By TRT Staff with notes from The Canadian Press
NEW YORK — Canadian Cree Artist Kent Monkman is unveiling two paintings commissioned by the Metropolitan Museum of Art to hang in the New York institution’s main entrance.
The installation, titled “mistikosiwak” (“Wooden Boat People”), is set to open in the Met’s Great Hall on Thursday.
And Monkman has had a big year.
The Canadian multimedia artist is still crisscrossing North America with his touring show of paintings, “Shame and Prejudice,” a journey which will continue well into 2020.
His new works are appearing in group shows from Duke University to Des Moines. But his next project catapults him into monument-maker status.
The works for the Met are also said to feature Monkman’s supernatural, gender-fluid alter-ego, Miss Chief Eagle Testickle, who reverses the colonial gaze to put forward a new artistic vision of Indigenous Peoples.
A known provocateur, with artworks that effortlessly but powerfully capture the horrors of colonialism, Monkman’s career-long exploration of his indigenous heritage—in particular the brutal legacy of violence against indigenous people—has led him to make award-winning paintings, short films, performances, installation, and an alter ego, Miss Chief Eagle Testickle.
‘Miss Chief’ sometimes appears in person, Monkman himself, or pops up in his paintings as a divine, animating or angered sylph clad in high heels. As Monkman himself once put it, Miss Chief is a “time traveling, gender fluid, Indigenous sex goddess” whose very presence disrupts the traditional, sanitized version of colonial history.
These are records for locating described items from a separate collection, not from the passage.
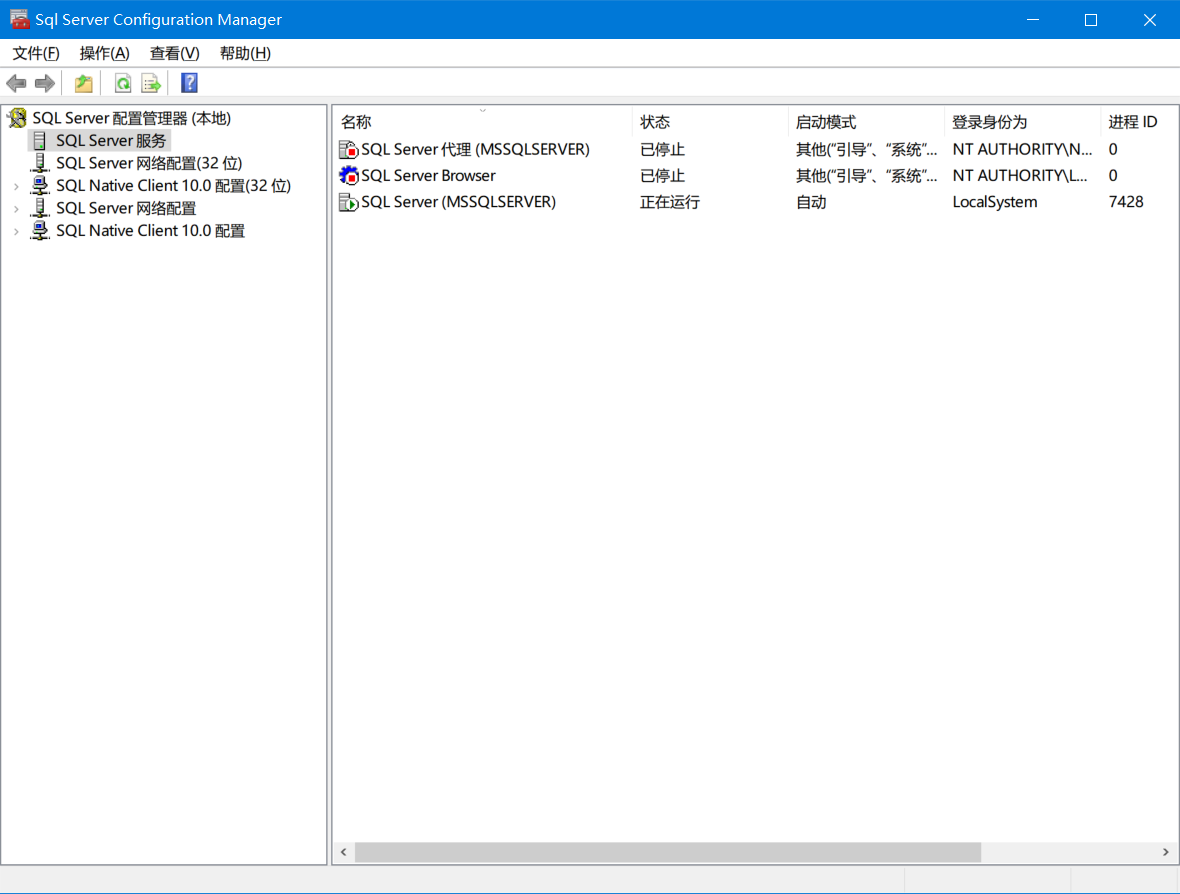1180x894 pixels.
Task: Sort by the 状态 column header
Action: [x=655, y=122]
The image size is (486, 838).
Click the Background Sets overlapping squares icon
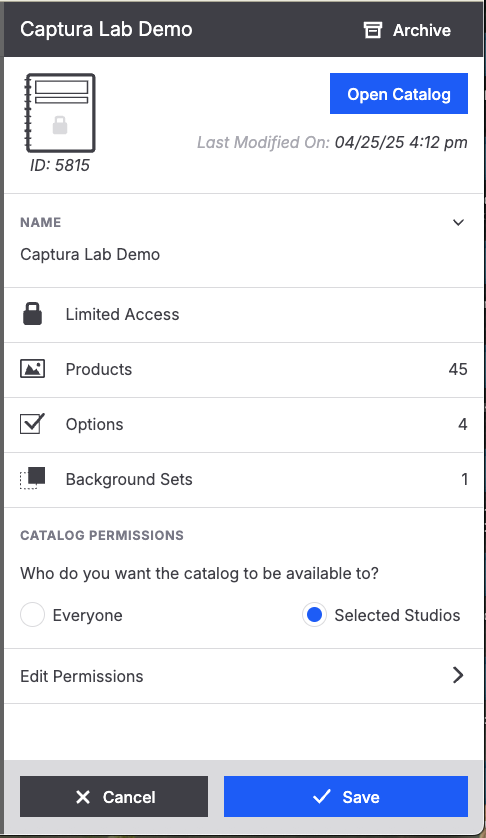(33, 478)
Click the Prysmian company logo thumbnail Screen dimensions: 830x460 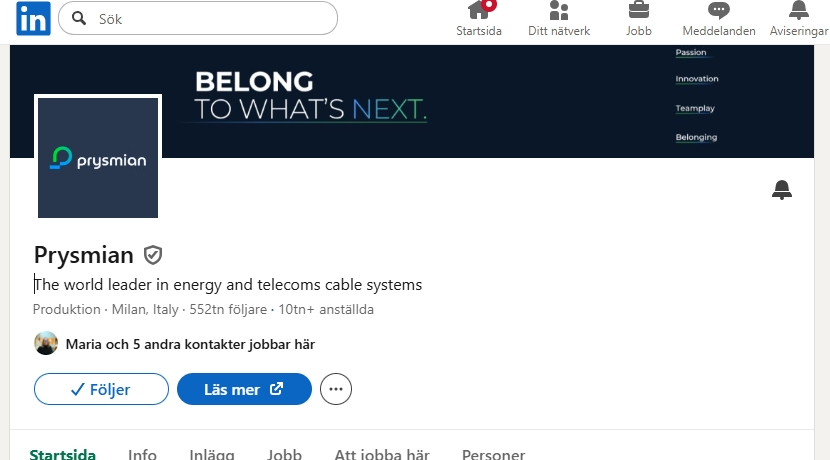click(98, 158)
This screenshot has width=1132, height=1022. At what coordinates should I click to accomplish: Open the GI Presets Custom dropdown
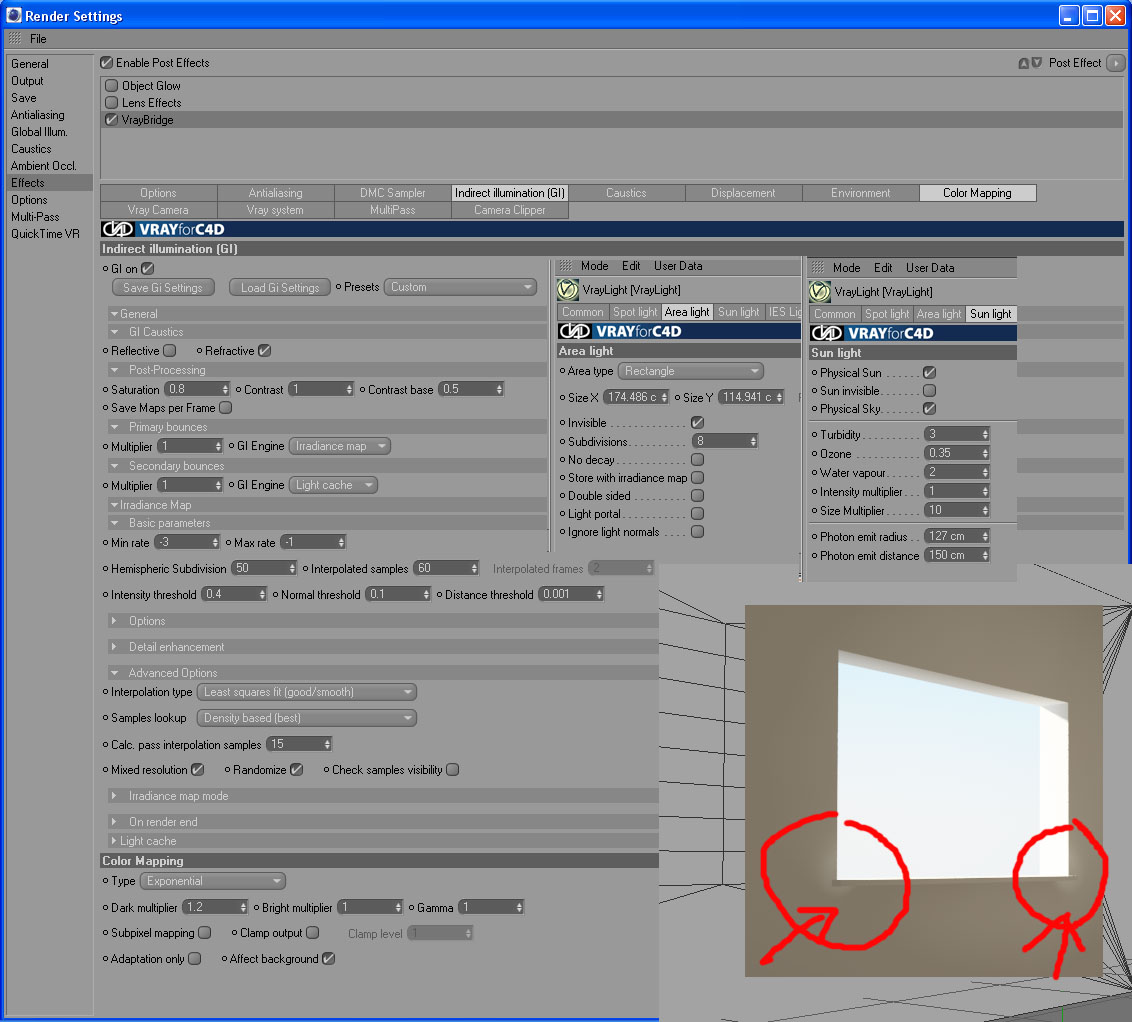(x=461, y=287)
He is mum on whether or not Miss Chief is in the works about to be unveiled, but her actual presence is less important than what her spiritual presence has grown to represent, which is the decolonized gaze, righteous anger and long memory of the Indigenous Renaissance.
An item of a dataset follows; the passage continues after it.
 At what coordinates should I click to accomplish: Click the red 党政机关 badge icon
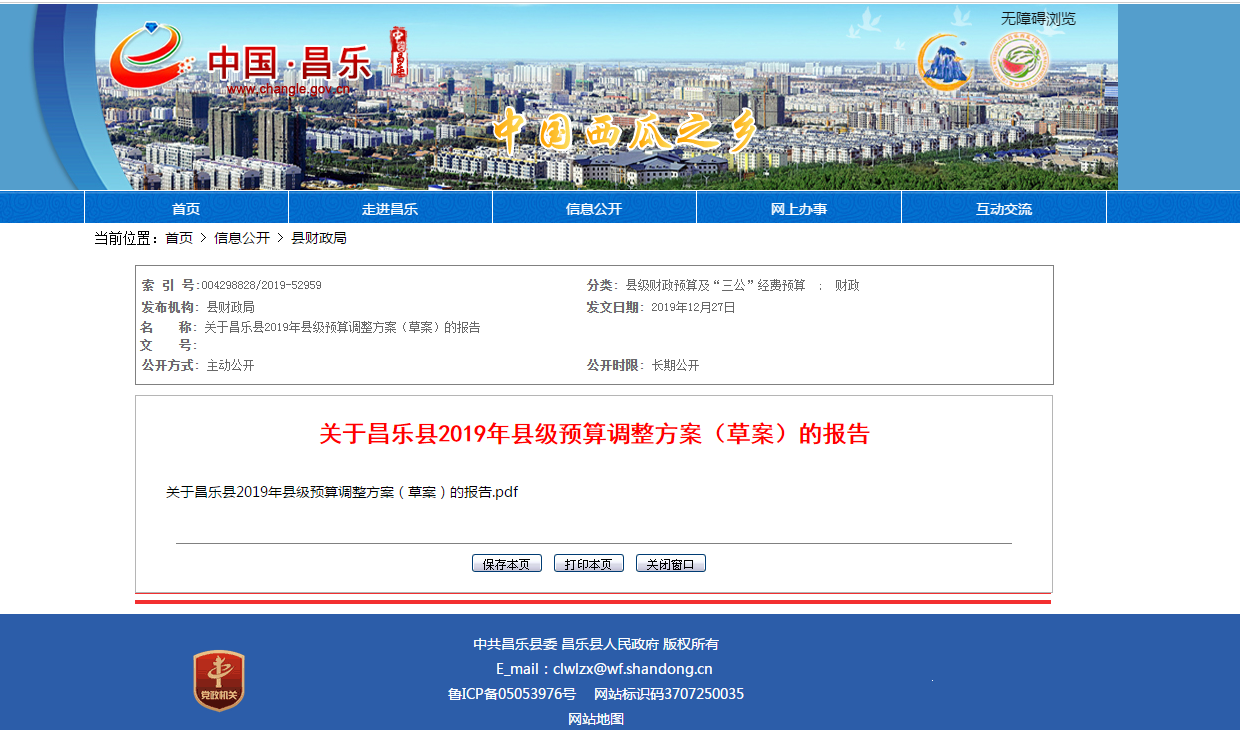click(219, 681)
The large-scale commissioned paintings are also said to contain references to works in the Met’s collection, challenging European and North American depictions of Indigenous subjects.
In an interview posted on the Met’s website, Monkman says he sees this as a “turning point” for an institution that is encouraging shared perspectives on its own history.
The Met exhibition runs from Dec. 19, 2019 to April 9, 2020. Monkman’s solo exhibition, “Shame and Prejudice: A Story of Resilience,” is touring museums across Canada until 2020.
Monkman has been an art star in Canada and Europe for years now, but the Met commission is considered a huge leap in his career. It would be for anybody, but Monkman is allegedly taking it in stride with a calm demeanour towards the unveiling as he “hadn’t had time” to be nervous.